Se você gosta de chocolate, é uma bruxa... Ao menos era o que a inquisição dizia
Diz a lenda que foi Quetzalcóatl, o deus do vento, quem deu pela primeira vez aos toltecas, povo pré-colombiano que dominou grande parte do México central entre os séculos X e XII, grãos de cacau para deixar as pessoas de sua cidade mais saudáveis, inteligentes e sábias. Desde então, esse alimento se tornou um dos pilares da gastronomia mexicana.
Com a chegada dos espanhóis, começaram a surgir crenças de que este delicioso produto foi criado através de uma mistura que somente uma bruxa poderia fazer.
Segundo o site especializado em viagens e cultura Atlas Obscura, essa história começa em Honduras, protagonizada por Melchora de los Reyes, uma jovem de raça mista e seu amante. Os dois jovens mantinham um romance no meio de uma sociedade que os queria separar.
Quando o amante de Melchora a conheceu, ela era uma donzela inocente que acreditava no amor verdadeiro.

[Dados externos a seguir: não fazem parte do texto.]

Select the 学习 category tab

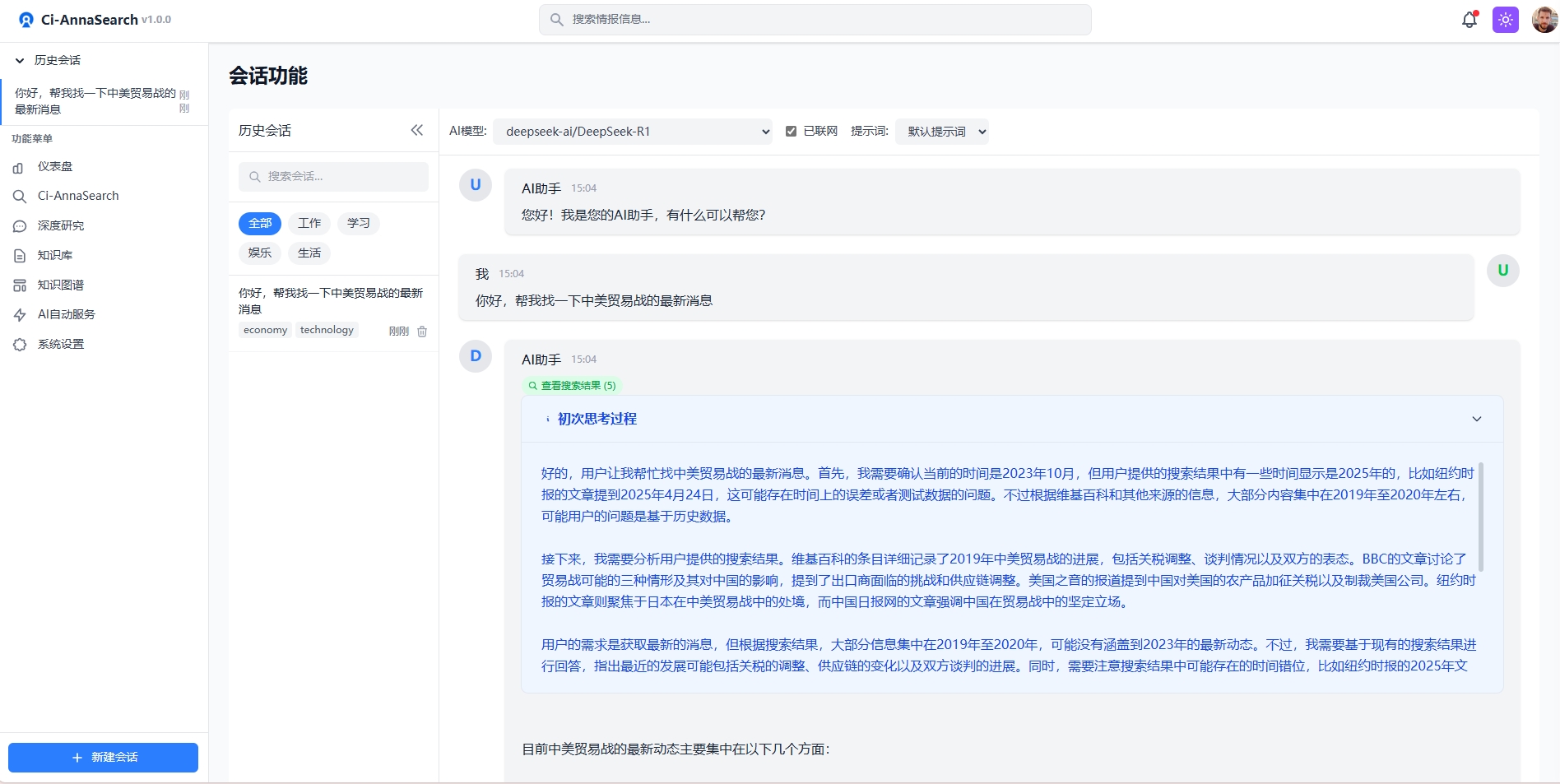pyautogui.click(x=358, y=223)
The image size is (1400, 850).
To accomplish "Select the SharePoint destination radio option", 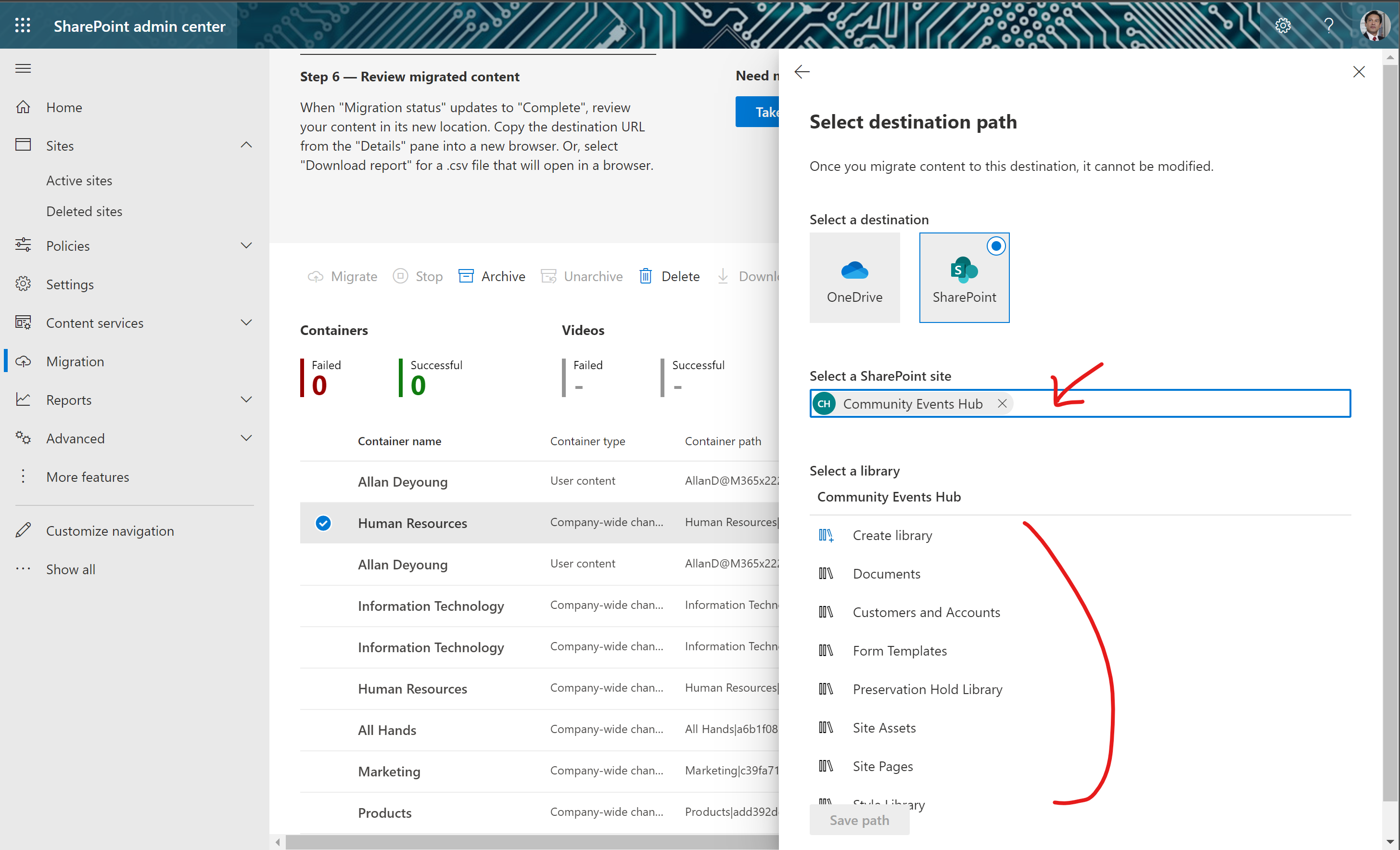I will [995, 246].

O jovem se aproveitou disso e prometeu se casar com ela depois que eles fizessem sexo. Ela aceitou, mas ele nunca cumpriu sua promessa, a deixando sozinha, sem casamento e grávida.
Desesperada, Melchora decidiu consultar uma bruxa para encontrar um remédio para seu coração partido. A feiticeira deu a ela um pó especial, ordenou que ela o misturasse com o chocolate quente e que, depois disso, o homem seria completamente dela.
Depois que seu amante descobriu o que ela havia feito, ele avisou as autoridades, que a acusou de bruxaria pela Santa Inquisição.
Melchora foi uma das muitas mulheres do "Novo Mundo" que a Inquisição acusou, julgou e executou por bruxaria, e não a única por praticar magia através de chocolate quente.
A professora de estudos de história e gênero da Penn State University, Martha Few (também conhecida por escrever livros sobre gênero, religião e medicina na América Latina) foi a primeira a descobrir essa tendência enquanto estudava os arquivos da Inquisição. "O chocolate era um fator característico e muito comum entre as acusações", afirmou.
Essas acusações, além de serem rotuladas de racistas e misóginas, também estavam relacionadas à necessidade dos espanhóis de controlar e governar uma população cheia de mulheres que não "respeitavam" as regras que eles estabeleciam. Uma dessas leis era que as mulheres não podiam consumir chocolate, apenas cozinhá-lo.
Sendo um alimento plantado há milhares de anos, representou um grande pilar na sociedade e na economia pré-hispânicas. Tal era o seu peso que, quando os espanhóis colonizaram a América, o gosto pelo chocolate também foi misturado com paranoia e preconceito.
Os índios mesoamericanos associaram esse alimento à vitalidade, pois disseram que ele representava o sangue da própria vida devido à sua cor vermelha carmesim.
A relação entre o chocolate e suas propriedades medicinais durou até a era colonial, quando os espanhóis proibiram o uso de várias plantas que faziam parte de rituais pré-hispânicos, como cogumelos psicotrópicos, explica Manuel Aguilar-Moreno em uma conferência intitulada "A história do chocolate no México colonial ".
No século XVII, a caça às bruxas estava no auge, ainda mais entre aqueles que ousavam usar chocolate em suas receitas. Nessas caçadas, a cidade inteira se reunia para criar fogueiras e exercer extrema violência sobre mulheres acusadas de bruxaria, explica Few.
As mulheres eram os principais alvos da Inquisição. Principalmente porque os escravos espanhóis, indígenas e africanos quebraram barreiras de castas, especialmente na cozinha.
Essa convivência permitiu que eles misturassem seus conhecimentos nos mercados: troca de receitas para promover curas e conselhos caseiros que mantinham vivo o conhecimento tradicional.
Muitos desses remédios focaram no chocolate. Sendo a bebida feita e servida pelas mulheres, ela começou a provocar medo entre os homens, que temiam ficar encantados com a mistura.
Ao longo dos anos, essa crença foi perdendo força e o chocolate começou a ser visto como um alimento comum e que não representava ameaça.
Por fim, a repressão da Inquisição contra bruxaria, plantas medicinais ou mesmo astrologia fazia parte de uma colonização que procurava eliminar as práticas espirituais indígenas e africanas da sociedade colonial.
Graças a pesquisadores e a mulheres que continuam transmitindo a medicina tradicional até hoje, a história de Melchora de los Reyes continuará. Os espanhóis podem ter colonizado um hemisfério inteiro, mas nunca derrotaram a magia e o conhecimento antigo das mulheres.